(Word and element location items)
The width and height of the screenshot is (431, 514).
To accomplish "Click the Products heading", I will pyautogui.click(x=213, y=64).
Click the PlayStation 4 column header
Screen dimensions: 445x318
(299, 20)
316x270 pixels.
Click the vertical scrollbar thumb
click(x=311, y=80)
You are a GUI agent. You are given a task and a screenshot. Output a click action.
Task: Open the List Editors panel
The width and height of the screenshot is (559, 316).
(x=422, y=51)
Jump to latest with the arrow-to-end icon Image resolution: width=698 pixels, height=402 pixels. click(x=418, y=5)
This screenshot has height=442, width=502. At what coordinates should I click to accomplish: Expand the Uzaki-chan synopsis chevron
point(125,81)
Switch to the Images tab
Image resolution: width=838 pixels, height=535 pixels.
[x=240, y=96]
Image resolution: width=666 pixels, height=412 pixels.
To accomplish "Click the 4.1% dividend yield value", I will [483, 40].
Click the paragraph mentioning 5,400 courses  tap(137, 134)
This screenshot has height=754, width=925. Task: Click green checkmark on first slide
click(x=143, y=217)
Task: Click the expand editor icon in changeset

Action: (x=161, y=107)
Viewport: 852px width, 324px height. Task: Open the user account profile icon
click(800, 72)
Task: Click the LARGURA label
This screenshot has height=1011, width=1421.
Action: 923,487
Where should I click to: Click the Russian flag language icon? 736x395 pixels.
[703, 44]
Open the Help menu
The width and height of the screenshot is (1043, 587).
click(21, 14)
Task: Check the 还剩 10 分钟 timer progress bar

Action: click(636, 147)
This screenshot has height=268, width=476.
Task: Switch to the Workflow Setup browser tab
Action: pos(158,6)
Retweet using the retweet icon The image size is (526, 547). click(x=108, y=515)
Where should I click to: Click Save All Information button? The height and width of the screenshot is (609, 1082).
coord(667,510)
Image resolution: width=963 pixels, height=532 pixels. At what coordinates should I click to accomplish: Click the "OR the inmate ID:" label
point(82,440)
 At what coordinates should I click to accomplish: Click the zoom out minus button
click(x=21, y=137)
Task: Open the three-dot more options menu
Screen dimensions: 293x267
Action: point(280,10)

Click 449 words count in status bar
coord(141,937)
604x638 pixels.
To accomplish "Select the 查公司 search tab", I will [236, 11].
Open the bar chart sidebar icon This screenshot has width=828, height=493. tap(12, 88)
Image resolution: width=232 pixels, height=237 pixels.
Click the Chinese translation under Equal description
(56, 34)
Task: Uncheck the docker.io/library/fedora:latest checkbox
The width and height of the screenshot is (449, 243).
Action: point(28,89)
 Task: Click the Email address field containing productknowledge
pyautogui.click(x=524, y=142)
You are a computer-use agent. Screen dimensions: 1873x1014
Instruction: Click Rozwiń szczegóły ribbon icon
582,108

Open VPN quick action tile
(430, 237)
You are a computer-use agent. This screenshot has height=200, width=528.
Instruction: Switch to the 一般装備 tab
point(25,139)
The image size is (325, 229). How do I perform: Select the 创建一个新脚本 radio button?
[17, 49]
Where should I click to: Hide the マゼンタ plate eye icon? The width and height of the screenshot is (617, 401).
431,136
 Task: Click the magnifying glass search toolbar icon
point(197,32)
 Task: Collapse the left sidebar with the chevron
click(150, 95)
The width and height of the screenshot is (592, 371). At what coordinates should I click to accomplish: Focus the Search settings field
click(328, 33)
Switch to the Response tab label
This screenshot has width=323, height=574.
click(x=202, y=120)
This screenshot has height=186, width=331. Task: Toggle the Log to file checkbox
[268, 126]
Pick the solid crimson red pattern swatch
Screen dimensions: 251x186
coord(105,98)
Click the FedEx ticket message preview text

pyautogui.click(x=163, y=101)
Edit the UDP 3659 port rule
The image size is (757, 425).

> PROBLEM TO SOLVE:
Convert the items, everything from "You are a computer-use agent. Screen" down to "point(25,139)", into a two-column CSV with the headers text and answer. Give one row per item, with each field in double quotes and any line breaks turned into spaces.

> EXPECTED OUTPUT:
text,answer
"You are a computer-use agent. Screen dimensions: 1873x1014 Instruction: Click Rozwiń szczegóły ribbon icon","582,108"
"Open VPN quick action tile","(430, 237)"
"You are a computer-use agent. This screenshot has height=200, width=528. Instruction: Switch to the 一般装備 tab","point(25,139)"